Every hotel featured is visited personally by members of our team, given the Smith seal of approval, and then anonymously reviewed. As soon as our reviewers have returned from this languidly elegant hotel by Migjorn Beach and shown off their newfound limberness (thank you, yogi Yiannis), a full account of their barefoot-luxury break will be with you. In the meantime, to whet your wanderlust, here's a quick peek inside Gecko Hotel & Beach Club in Formentera…
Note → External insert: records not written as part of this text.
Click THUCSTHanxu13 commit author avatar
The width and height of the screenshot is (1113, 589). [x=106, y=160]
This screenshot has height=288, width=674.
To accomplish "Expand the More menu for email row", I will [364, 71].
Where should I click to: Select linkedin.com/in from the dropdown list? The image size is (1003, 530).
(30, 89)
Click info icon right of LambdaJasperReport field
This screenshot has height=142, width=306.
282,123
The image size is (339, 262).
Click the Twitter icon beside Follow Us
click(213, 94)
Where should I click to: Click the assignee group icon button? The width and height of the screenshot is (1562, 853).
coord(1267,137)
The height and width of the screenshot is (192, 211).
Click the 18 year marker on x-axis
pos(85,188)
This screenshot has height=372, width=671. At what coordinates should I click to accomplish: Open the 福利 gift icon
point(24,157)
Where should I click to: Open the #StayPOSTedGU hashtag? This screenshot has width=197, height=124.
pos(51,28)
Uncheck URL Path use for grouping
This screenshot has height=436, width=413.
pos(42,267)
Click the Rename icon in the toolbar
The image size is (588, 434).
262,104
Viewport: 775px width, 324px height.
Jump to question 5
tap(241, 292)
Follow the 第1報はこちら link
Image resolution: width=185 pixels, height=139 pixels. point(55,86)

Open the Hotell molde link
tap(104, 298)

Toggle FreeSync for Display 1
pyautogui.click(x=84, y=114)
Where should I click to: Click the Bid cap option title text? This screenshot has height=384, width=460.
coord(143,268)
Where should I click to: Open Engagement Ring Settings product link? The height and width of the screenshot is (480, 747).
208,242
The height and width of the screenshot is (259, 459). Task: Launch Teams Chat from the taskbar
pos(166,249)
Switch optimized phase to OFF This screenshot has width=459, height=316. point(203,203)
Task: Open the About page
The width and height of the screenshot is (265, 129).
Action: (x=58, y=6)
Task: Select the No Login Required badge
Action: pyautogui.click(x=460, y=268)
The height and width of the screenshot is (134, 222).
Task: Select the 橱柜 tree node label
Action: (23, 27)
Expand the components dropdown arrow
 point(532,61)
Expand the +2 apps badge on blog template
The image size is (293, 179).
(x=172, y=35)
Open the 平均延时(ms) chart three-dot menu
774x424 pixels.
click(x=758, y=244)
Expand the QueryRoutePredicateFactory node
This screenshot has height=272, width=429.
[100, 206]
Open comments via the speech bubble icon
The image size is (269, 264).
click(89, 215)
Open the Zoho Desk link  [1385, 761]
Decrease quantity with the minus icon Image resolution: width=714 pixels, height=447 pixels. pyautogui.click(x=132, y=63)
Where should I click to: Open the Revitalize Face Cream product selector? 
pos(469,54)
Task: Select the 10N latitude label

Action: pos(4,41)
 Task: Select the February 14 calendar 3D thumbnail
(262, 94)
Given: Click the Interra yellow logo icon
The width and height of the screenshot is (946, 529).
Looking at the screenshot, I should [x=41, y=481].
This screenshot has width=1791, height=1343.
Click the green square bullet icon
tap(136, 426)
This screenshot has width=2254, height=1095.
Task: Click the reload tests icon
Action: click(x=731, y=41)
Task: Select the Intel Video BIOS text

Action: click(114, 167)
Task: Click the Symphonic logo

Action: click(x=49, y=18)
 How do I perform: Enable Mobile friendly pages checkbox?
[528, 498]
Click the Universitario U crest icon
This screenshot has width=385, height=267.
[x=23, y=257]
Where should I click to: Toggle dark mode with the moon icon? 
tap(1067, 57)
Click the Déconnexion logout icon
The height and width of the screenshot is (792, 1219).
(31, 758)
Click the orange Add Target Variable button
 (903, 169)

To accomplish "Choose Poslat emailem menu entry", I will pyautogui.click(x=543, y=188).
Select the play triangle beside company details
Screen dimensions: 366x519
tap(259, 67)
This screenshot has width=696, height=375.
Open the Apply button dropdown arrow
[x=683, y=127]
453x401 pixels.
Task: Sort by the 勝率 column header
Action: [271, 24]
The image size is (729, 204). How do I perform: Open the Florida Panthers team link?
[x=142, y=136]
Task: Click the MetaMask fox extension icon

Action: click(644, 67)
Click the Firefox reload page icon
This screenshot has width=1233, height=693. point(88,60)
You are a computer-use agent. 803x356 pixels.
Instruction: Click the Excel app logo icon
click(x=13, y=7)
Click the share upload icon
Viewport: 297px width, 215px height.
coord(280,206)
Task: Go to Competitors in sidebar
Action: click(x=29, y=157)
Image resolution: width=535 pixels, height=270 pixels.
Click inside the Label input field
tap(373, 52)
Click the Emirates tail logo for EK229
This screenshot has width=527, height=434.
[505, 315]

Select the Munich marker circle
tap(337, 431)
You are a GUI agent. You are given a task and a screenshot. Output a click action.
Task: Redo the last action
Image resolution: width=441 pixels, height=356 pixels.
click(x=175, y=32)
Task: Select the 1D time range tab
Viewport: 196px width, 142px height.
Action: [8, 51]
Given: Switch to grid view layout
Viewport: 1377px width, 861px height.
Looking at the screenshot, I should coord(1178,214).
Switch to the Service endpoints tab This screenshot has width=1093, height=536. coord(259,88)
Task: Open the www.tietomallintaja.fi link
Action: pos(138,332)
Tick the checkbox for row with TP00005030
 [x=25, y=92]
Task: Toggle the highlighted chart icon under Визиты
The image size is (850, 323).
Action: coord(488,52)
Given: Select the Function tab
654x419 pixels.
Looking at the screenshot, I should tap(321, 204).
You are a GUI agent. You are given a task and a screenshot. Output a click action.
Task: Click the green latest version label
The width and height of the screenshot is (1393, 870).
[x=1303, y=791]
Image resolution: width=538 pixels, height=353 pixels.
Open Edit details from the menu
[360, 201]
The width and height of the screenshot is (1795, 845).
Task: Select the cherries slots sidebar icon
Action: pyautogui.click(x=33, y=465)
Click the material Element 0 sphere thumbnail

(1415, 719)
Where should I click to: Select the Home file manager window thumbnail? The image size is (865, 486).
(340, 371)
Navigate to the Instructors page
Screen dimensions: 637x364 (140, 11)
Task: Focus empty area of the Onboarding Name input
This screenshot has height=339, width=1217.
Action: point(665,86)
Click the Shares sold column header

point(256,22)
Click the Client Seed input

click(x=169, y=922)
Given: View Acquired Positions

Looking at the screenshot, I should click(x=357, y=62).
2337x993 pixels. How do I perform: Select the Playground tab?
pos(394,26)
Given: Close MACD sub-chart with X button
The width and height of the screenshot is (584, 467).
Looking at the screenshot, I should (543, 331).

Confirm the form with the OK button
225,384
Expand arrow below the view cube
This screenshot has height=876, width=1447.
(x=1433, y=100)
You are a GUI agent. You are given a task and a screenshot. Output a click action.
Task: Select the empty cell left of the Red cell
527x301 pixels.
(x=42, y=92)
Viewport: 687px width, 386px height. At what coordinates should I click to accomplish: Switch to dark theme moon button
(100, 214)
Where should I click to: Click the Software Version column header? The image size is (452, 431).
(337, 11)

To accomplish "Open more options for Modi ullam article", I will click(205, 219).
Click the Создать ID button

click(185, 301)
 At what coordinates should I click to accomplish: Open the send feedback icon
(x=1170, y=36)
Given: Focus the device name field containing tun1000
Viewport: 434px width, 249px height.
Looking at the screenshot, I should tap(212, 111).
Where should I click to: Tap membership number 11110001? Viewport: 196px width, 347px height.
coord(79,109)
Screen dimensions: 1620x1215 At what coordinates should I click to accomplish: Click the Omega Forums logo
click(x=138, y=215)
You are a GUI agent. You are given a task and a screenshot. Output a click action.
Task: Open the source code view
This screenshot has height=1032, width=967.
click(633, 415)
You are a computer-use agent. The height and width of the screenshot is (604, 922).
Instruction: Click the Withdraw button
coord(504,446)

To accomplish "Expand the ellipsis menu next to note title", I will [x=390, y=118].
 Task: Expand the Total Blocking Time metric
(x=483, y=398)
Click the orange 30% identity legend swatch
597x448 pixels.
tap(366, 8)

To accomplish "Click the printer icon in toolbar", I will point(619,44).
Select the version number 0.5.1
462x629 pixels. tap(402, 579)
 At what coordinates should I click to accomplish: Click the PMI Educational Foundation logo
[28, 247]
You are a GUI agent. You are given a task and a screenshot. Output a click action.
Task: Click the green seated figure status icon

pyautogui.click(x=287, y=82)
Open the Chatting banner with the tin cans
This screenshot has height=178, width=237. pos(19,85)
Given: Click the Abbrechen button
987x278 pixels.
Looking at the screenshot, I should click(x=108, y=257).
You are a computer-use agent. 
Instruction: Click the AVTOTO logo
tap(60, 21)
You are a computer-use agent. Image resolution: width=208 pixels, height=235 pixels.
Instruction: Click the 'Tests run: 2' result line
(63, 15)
You know what they say about holiday romances: they don’t last. So, watch yourself at Gecko Hotel because it has the kind of pinch-me setting that you can fall hard for. If the Maldives took a Spanish lover, the result might be Migjorn Beach, where ombré aquamarine waters meet soft white sands, unruffled green stretches and rocky outcrops. The typically low-rise Gecko (no view-blocking builds allowed here) could be righteously smug about the first-rate spot it’s settled in, but it’s far too laidback and courteous for that. It has harnessed the Fifties riviera energy of jet-setting A-listers in oversized sunglasses and infused it through the sort of friendly neighbourhood hangout where notching up spent mojitos and sleeping them off on a Bali bed or getting hands-on and messy at breezy summertime fish barbecues is encouraged. Erotic Picasso etchings on the walls and glazed bathrooms in rooms are further evidence of its playful side, a charismatic touch – alongside pergola-shaded patios and private plunge pools – amid neutral and nautical decor. Days here pass in an ecstatic haze of spirit-aligning sun salutations, lobster lunches, tan top-ups, bike sojourns offsite and sunset apéritifs, threaded through with those wow-moments that lie in wait to overwhelm you. Whether you’re breakfasting on the deck, pausing on your balcony, looking up from your lounging spot or getting momentarily distracted from a sizzling paella pan, there’s the zillion-carat blue that'll have you wistfully pining over pictures long after you’ve returned home. So, yes, summer loving happens so fast – all too fast – but with Gecko Hotel as your stalwart wingman for the wonders of Formentera, there’s always next year.